Los reservorios de agua y yo siempre buscamos las partes altas y nos detenemos ahí. Disfrutamos de eso. En Colcabamba, el pueblo donde crecí, solía ir con mis amigos a los balcones de Condormocco, a la loma del cerro Plazapata y nos quedábamos ahí por horas viendo nuestro mundo. Las cumbres de San Cristobal que se perdían camino a Huancavelica, la cordillera del Ccollewichccana que nos separaba de las selvas de Huanta. El valle del río Pilcos que bajaba como una culebra de agua desde las quebradas de Tocas, las alfombras verde azuladas de las chacras de maíz, habas y trigo que cubrían el llano; el zigzag de la carretera a Huancayo ascendiendo sobre el empinado cerro como la escalera de incendio de un rascacielos; el rió Colcabamba que partía nuestro mundo en dos.
Bajo del RE-C7 con esos recuerdos y me detengo al borde del cerro. Miro otra vez la ciudad. Ahora mi mundo está divido por unos ríos de asfalto. Desde este lugar, 400 metros por encima del mar, Lima se ve como un torrente de casas que se abre paso en el desierto y se extravía en el valle y la niebla. Los cerros engloban las imágenes como los marcos de un cuadro y se me graban en la memoria con el aroma de la tierra mojada. Miro hacía el oeste. Me detengo ante un cerro, uno que se eleva sobre el valle y la niebla como un gigantesco chinchón fantasmal. Me acerco hasta uno de los pobladores con los que estoy recorriendo la zona y pregunto: ¿cómo se llama ese cerro? «Ese no es un cerro --responde el poblador--, es una fortaleza». Me quedo mudo. «Ahí los Collik, resistieron a los Incas», agrega con guiños de orgullo. Tomo la noticia con escepticismo porque he estado cientos de veces por esos cerros y es la primera vez que oigo algo semejante. Vuelvo a ver el cerro y el hecho de comprobar que ha sobrevivido a las enredaderas de cemento me dice que algo de cierto debe haber en aquella historia
En casa, busco información en Internet.
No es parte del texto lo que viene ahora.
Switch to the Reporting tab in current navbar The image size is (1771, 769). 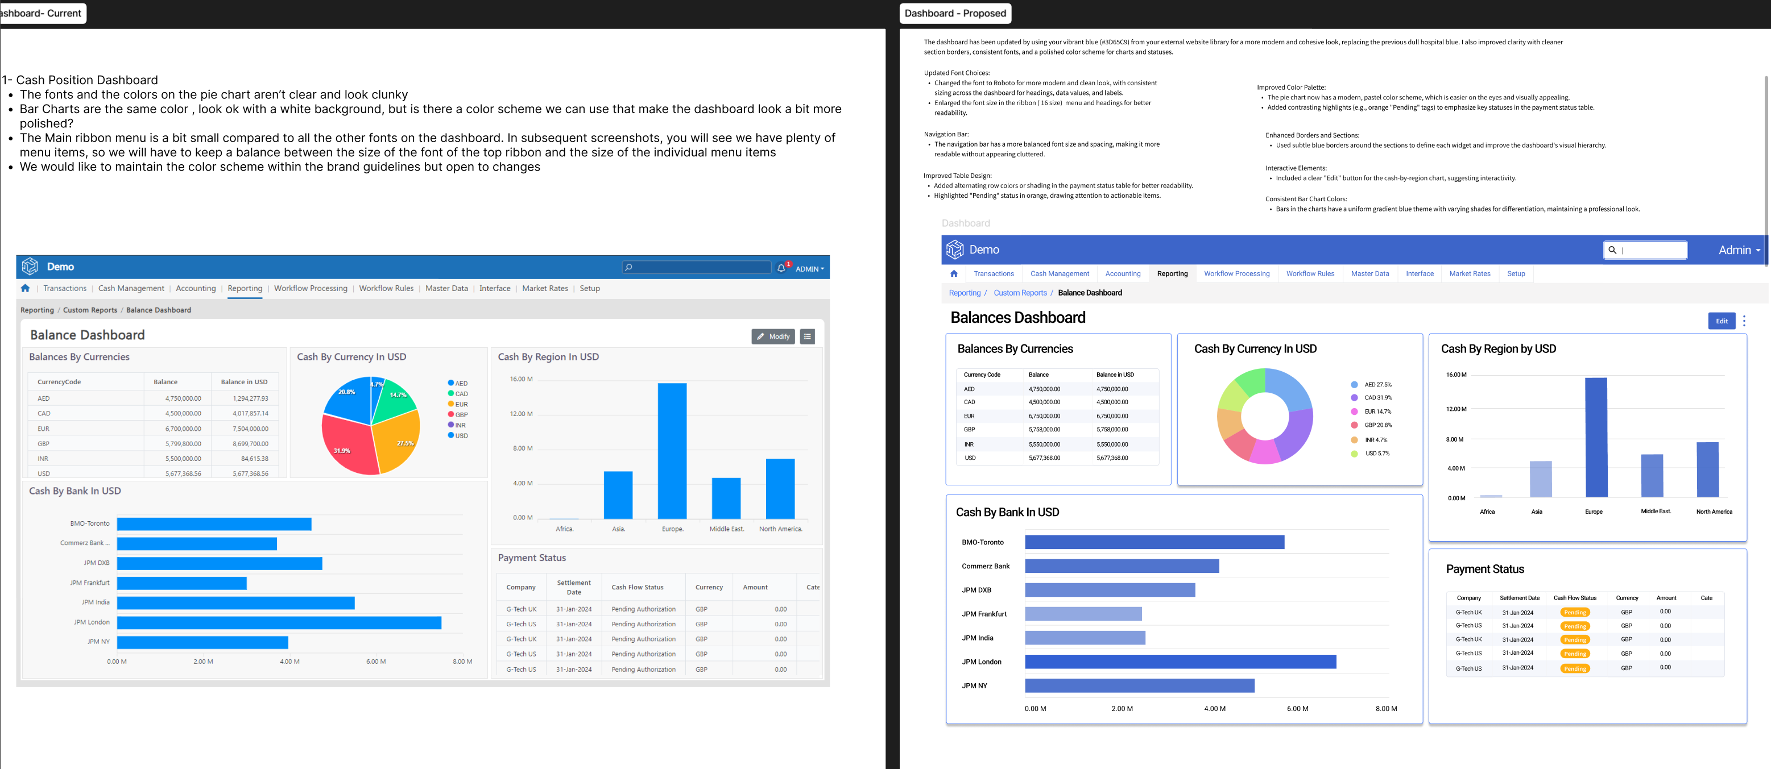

Descubro con sorpresa que, en efecto, aquel cerro corresponde a la Fortaleza de Collique y que fue construida por los Collik, una mezcla de grupos yungas que habitaban el Valle del río Chillón y que resistieron a la invasión de los Incas hasta ser aniquilados; que la fortaleza fue abandona por los conquistadores Incas y que luego fue reemplaza en su función por la Muralla de Tungasuca y la Huaca Chasqui. Ambas construcciones terminaron devoradas por la ciudad; la fortaleza, en cambio, aún sigue en pie y hasta se puede ver desde el aire. Entro al Google Earth y la imagen satelital me confirma que la loma de aquella fortaleza es el mejor lugar para ver la mezcla de sol y niebla, de gris y verde, de ciudad y chacra que todavía pervive en esa parte del valle del Chillón. También descubro que esa manía de ver desde las alturas, a los peruanos, nos viene desde mucho antes. Ya los pobladores de Caral, la civilización más antigua de América, hace más de 5000 años; casi a la par que Mesopotamia, Egipto y China; construían pirámides, trepaban cerros y construían fortalezas para conectarse con sus dioses, para ver y vigilar su mundo.
Es que desde las alturas todo se ve diferente. ¿Quién no se ha sentido mejor al ver el centro de Lima desde el Cerro San Cristobal? ¿Quién no ha sentido amainar sus problemas viendo la Costa Verde desde los frisos de Larcomar? ¿Quién no ha trepado sobre la azotea de su casa y se ha quedado viendo su calle por unos segundos, tan sólo para confirmar que ese pedazo de suelo, que ese pedazo del mundo aún sigue siendo suyo? Quizá por eso a algunos nos gusta las alturas. Quizá por eso a veces trepo sobre los reservorios.